--- DATASET Enclosed Below ---
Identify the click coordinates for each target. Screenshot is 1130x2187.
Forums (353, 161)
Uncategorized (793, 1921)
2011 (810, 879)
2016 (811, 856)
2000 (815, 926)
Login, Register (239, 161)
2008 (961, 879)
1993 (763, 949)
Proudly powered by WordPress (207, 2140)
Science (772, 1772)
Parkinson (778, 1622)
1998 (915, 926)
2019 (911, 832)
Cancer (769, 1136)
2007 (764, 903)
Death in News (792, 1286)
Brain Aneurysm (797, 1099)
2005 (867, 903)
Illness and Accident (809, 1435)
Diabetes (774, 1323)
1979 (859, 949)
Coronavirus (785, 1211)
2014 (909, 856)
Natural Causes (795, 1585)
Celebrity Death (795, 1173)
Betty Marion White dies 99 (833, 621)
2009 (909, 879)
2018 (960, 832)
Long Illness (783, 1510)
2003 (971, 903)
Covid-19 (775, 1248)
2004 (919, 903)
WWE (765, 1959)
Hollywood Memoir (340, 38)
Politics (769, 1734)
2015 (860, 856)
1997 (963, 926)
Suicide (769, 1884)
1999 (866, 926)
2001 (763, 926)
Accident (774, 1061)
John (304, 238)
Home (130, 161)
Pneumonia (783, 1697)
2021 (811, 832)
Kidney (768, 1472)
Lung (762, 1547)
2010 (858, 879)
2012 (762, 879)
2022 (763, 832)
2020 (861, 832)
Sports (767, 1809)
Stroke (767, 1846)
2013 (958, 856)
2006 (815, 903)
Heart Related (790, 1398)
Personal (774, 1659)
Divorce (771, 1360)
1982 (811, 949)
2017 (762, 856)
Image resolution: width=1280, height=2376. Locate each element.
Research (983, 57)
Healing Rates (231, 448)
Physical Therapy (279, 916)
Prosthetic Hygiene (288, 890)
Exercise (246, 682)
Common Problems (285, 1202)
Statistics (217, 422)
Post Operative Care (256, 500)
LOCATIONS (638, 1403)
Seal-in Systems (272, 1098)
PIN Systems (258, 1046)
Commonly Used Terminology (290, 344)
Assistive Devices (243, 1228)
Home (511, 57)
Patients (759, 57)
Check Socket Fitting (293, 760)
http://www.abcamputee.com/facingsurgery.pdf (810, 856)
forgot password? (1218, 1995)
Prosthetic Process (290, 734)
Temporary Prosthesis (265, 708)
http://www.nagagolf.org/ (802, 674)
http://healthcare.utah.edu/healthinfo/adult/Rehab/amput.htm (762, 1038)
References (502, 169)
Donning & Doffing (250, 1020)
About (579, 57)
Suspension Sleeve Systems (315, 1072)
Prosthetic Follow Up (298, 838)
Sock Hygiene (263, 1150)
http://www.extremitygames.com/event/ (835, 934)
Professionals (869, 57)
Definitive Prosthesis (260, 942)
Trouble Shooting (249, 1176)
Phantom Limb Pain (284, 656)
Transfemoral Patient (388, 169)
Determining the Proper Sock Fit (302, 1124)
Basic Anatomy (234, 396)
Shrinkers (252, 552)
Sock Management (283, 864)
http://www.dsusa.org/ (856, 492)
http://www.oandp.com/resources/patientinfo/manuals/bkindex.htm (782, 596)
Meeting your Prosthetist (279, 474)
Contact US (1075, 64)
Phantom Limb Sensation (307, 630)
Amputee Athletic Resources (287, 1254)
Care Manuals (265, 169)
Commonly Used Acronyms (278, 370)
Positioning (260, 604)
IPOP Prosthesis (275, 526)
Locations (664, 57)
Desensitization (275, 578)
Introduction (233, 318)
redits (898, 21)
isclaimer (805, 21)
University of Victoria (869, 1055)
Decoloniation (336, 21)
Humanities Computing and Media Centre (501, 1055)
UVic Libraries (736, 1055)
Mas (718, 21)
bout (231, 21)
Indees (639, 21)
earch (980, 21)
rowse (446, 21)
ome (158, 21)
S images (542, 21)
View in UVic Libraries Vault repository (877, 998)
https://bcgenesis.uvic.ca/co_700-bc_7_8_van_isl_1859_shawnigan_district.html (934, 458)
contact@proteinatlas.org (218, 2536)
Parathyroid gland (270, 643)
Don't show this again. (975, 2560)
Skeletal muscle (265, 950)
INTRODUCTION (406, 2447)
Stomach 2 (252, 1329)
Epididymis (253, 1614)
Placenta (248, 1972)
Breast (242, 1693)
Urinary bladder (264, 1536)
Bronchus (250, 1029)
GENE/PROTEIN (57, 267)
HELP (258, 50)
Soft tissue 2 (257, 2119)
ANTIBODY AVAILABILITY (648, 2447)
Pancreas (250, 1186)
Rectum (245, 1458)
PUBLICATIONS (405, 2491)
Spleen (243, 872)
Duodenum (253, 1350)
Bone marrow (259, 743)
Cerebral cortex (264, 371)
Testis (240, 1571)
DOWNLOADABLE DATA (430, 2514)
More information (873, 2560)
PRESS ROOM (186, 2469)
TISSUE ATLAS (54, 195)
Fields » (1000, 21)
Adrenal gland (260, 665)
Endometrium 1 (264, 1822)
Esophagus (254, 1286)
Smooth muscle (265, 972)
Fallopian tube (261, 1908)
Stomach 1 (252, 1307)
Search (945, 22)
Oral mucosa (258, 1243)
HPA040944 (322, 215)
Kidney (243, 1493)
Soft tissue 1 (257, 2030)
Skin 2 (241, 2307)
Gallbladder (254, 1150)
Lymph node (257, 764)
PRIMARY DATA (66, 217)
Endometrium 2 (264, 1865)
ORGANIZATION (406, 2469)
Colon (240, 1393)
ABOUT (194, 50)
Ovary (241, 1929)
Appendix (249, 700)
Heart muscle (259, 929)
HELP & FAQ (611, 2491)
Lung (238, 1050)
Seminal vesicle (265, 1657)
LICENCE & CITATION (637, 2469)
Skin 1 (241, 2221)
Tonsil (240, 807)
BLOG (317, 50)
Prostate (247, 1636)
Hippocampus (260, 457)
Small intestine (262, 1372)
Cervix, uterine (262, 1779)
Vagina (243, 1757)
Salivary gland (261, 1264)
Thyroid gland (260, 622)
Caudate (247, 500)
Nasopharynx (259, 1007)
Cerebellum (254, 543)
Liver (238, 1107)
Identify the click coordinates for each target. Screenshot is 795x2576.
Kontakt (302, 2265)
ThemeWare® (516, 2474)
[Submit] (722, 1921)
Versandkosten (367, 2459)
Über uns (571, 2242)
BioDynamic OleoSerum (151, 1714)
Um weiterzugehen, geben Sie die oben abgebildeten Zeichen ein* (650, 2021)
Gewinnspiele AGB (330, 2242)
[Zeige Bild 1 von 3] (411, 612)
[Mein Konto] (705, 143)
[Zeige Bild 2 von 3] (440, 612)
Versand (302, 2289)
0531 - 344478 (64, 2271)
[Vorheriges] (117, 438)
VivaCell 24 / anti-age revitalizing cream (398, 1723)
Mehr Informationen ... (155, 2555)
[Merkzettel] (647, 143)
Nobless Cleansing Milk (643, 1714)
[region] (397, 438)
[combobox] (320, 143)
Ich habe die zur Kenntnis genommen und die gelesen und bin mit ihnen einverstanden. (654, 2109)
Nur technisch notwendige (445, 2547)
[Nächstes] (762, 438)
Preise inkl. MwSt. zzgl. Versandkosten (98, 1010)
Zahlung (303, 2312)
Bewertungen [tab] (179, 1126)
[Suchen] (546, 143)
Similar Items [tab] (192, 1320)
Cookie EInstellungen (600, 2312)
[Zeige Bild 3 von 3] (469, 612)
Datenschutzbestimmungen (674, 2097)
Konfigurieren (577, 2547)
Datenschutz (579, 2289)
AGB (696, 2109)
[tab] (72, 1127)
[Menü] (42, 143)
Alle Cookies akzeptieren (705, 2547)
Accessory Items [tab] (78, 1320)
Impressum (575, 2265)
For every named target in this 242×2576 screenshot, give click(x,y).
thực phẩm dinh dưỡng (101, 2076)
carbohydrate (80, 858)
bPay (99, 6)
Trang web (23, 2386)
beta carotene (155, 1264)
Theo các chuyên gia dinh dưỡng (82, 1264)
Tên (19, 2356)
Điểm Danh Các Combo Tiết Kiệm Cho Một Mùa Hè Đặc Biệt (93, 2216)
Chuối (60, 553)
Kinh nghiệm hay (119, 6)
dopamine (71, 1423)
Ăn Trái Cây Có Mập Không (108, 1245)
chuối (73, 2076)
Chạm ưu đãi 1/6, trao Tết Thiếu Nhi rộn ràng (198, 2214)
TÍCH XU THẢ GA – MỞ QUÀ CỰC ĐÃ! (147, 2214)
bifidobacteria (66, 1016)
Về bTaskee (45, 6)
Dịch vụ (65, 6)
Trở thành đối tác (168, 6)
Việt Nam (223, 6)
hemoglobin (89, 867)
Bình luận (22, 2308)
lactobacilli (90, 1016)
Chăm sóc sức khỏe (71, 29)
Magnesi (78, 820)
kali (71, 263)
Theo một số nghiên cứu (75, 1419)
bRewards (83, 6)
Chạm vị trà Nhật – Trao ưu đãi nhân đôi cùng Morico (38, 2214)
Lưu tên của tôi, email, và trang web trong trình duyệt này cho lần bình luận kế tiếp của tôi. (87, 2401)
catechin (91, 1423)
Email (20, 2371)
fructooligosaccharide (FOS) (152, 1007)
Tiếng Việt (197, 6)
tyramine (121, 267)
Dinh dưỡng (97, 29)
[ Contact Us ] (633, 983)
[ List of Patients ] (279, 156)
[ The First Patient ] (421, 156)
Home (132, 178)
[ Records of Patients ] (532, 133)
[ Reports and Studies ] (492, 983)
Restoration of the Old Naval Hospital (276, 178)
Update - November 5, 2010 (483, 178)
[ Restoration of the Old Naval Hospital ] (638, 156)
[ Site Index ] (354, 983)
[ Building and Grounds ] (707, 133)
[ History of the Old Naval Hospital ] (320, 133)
--- End of Enclosed DATASET ---
* **WORK TASK**:
Would you print exactly and only the lines of the material above that run from the line with "Betty Marion White dies 99 (833, 621)" through the line with "LOCATIONS (638, 1403)", both included?

* **EXERCISE ANSWER**:
Betty Marion White dies 99 (833, 621)
2009 (909, 879)
2018 (960, 832)
Long Illness (783, 1510)
2003 (971, 903)
Covid-19 (775, 1248)
2004 (919, 903)
WWE (765, 1959)
Hollywood Memoir (340, 38)
Politics (769, 1734)
2015 (860, 856)
1997 (963, 926)
Suicide (769, 1884)
1999 (866, 926)
2001 (763, 926)
Accident (774, 1061)
John (304, 238)
Home (130, 161)
Pneumonia (783, 1697)
2021 (811, 832)
Kidney (768, 1472)
Lung (762, 1547)
2010 (858, 879)
2012 (762, 879)
2022 (763, 832)
2020 (861, 832)
Sports (767, 1809)
Stroke (767, 1846)
2013 (958, 856)
2006 (815, 903)
Heart Related (790, 1398)
Personal (774, 1659)
Divorce (771, 1360)
1982 (811, 949)
2017 (762, 856)
Image resolution: width=1280, height=2376. Locate each element.
Research (983, 57)
Healing Rates (231, 448)
Physical Therapy (279, 916)
Prosthetic Hygiene (288, 890)
Exercise (246, 682)
Common Problems (285, 1202)
Statistics (217, 422)
Post Operative Care (256, 500)
LOCATIONS (638, 1403)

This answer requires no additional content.